Hypercholesterolemia in young adult APOE−/− mice alters epidermal lipid composition and impairs barrier function

Abstract Long-term exposure to hypercholesterolemia induces the development of skin xanthoma's characterized by the accumulation of lipid-laden foam cells in humans and in mice. Early skin changes in response to hypercholesterolemia are however unknown. In this study, we investigated the skin lipid composition and associated barrier function in young adult low-density lipoprotein receptor knockout ( LDLR −/− ) and apolipoprotein E knockout ( APOE −/− ) mice, two commonly used hypercholesterolemic mouse models characterized by the accumulation of apolipoprotein B containing lipoproteins.
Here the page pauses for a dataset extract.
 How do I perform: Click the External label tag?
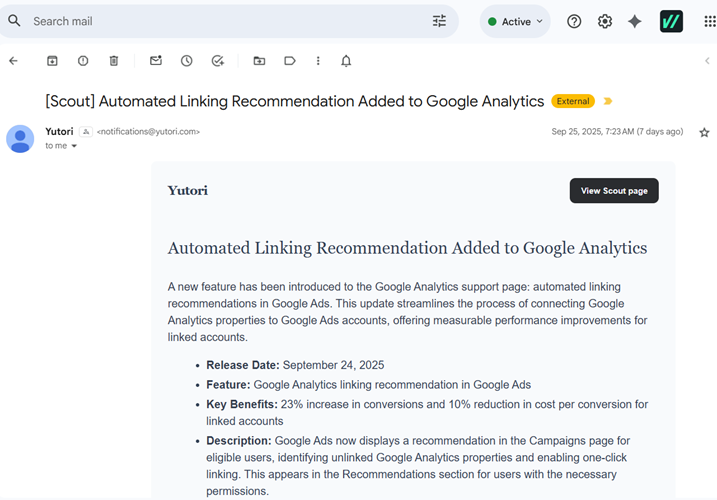(x=573, y=101)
No differences were observed on cholesterol content in the epidermis in LDLR −/− mice nor in the more extremely hypercholesterolemic APOE −/− mice. Interestingly, the free fatty acid profile in the APOE −/− epidermis shifted towards shorter and unsaturated chains. Genes involved in the synthesis of cholesterol and fatty acids were downregulated in APOE −/− skin suggesting a compensation for the higher influx of plasma lipids, most probably as cholesteryl esters. Importantly, in vivo transepidermal water loss and permeability studies with murine lipid model membranes revealed that the lipid composition of the APOE −/− skin resulted in a reduced skin barrier function. In conclusion, severe hypercholesterolemia associated with increased apolipoprotein B containing lipoproteins affects the epidermal lipid composition and its protective barrier.